The premise of this patch set is to not put pages on the Linux
guest free list that are shared. I agree with that premise. But
more precisely, the best we can do is not put pages on the free
list where the guest PTE indicates "shared". Even if the host is
not acting maliciously, errors can cause the guest and host to be
out-of-sync regarding a page's private/shared status. There's no
way to find out for sure if the host status is "private" before
returning such a page to the free list, though if
set_memory_encrypted() succeeds and the host is not
malicious, we should be reasonably safe.

For paranoid CoCo VM users, using panic_on_warn=1 seems
workable. However, with current code and this patch series,
it's possible have set_memory_decrypted() return an error and
have set_memory_encrypted() fix things up as best it can
without generating any warnings. It seems like we need a
WARN or some equivalent mechanism if either of these fails,
so that CoCo VMs can panic if they don't want to run with any
inconsistencies (again, assuming the host isn't malicious).

Also, from a troubleshooting standpoint, panic_on_warn=1
will make it easier to diagnose a failure of
set_memory_encrypted()/decrypted() if it is caught
immediately, versus putting a page with an inconsistent state
on the free list and having things blow up later.

Michael

2023-10-23 16:57:50

by Dave Hansen

[permalink] [raw]
Subject: Re: [PATCH 00/10] Handle set_memory_XXcrypted() errors

On 10/23/23 09:47, Michael Kelley (LINUX) wrote:
> For paranoid CoCo VM users, using panic_on_warn=1 seems workable.
> However, with current code and this patch series, it's possible have
> set_memory_decrypted() return an error and have set_memory_encrypted()
> fix things up as best it can without generating any warnings. It seems
> like we need a WARN or some equivalent mechanism if either of these
> fails, so that CoCo VMs can panic if they don't want to run with any
> inconsistencies (again, assuming the host isn't malicious).

Adding a warning to the fixup path in set_memory_encrypted() would be
totally fine with me.

● **Check your understanding**:
1 – Which items in the patch thread are enclosed in square brackets? List every one.
2 – Edit the patch thread from "On 10/23/23 09:47, Michael" through "and have set_memory_encrypted()" so that "paranoid" becomes "cautious".
These records have no connection to the patch thread.

● **Entries drawn from a collection**:
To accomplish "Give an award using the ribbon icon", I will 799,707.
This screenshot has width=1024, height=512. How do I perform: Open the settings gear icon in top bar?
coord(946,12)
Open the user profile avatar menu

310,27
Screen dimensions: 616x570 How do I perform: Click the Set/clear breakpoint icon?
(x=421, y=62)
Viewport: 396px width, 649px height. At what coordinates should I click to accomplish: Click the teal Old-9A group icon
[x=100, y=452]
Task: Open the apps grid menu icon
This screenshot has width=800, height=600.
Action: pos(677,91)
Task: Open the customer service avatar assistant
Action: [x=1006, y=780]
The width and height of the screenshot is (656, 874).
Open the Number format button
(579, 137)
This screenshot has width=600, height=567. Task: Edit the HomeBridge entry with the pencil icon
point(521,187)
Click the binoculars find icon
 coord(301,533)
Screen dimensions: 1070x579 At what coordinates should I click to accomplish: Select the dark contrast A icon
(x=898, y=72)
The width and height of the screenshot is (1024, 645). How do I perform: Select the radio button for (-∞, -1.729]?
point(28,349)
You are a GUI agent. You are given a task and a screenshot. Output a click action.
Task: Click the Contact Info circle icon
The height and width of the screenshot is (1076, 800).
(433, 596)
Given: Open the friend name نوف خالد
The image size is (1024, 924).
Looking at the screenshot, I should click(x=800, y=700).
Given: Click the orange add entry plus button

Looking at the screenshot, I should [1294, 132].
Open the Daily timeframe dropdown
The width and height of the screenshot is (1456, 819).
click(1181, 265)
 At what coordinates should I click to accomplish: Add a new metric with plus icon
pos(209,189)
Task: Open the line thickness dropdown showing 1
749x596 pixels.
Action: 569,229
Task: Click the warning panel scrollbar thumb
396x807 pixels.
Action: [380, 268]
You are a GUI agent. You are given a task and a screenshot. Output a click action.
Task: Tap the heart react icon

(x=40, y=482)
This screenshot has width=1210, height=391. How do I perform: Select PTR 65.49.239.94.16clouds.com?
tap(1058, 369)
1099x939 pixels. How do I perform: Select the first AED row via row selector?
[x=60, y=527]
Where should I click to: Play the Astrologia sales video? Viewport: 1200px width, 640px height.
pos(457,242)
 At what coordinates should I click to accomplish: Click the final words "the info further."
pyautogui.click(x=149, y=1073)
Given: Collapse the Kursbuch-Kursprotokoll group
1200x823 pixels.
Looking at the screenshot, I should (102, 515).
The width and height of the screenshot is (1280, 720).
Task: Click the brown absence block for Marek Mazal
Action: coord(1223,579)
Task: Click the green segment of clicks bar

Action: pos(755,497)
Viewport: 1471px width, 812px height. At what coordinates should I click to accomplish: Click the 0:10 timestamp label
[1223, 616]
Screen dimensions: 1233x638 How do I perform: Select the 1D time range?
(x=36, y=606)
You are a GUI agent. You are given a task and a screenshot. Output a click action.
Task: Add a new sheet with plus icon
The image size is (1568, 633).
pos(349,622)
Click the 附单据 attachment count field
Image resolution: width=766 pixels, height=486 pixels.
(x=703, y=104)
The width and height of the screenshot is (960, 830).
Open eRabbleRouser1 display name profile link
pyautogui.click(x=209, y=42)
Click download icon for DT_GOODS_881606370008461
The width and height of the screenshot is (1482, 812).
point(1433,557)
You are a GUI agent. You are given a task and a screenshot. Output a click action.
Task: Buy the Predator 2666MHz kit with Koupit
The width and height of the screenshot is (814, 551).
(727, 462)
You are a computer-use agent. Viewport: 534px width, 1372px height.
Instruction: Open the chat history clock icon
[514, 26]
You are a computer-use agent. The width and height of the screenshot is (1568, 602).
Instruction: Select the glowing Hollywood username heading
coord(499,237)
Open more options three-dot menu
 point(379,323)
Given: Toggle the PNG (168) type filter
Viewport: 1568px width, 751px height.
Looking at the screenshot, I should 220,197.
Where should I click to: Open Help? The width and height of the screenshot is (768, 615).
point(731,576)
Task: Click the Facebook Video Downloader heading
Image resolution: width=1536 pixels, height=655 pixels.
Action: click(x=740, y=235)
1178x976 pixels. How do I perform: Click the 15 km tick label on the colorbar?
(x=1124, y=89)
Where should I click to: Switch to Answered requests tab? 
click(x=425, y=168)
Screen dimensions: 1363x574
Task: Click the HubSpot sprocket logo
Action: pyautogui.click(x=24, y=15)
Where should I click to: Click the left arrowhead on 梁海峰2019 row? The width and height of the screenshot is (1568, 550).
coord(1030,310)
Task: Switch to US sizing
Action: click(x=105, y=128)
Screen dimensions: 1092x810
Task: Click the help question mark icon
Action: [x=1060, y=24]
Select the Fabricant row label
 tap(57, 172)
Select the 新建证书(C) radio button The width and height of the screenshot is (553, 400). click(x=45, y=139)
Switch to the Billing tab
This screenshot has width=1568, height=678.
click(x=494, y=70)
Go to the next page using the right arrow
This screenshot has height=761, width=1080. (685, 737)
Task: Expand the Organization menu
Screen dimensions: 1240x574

● **Answers to this exercise**:
1 – [permalink], [raw], [PATCH 00/10]

2 –
On 10/23/23 09:47, Michael Kelley (LINUX) wrote:
> For cautious CoCo VM users, using panic_on_warn=1 seems workable.
> However, with current code and this patch series, it's possible have
> set_memory_decrypted() return an error and have set_memory_encrypted()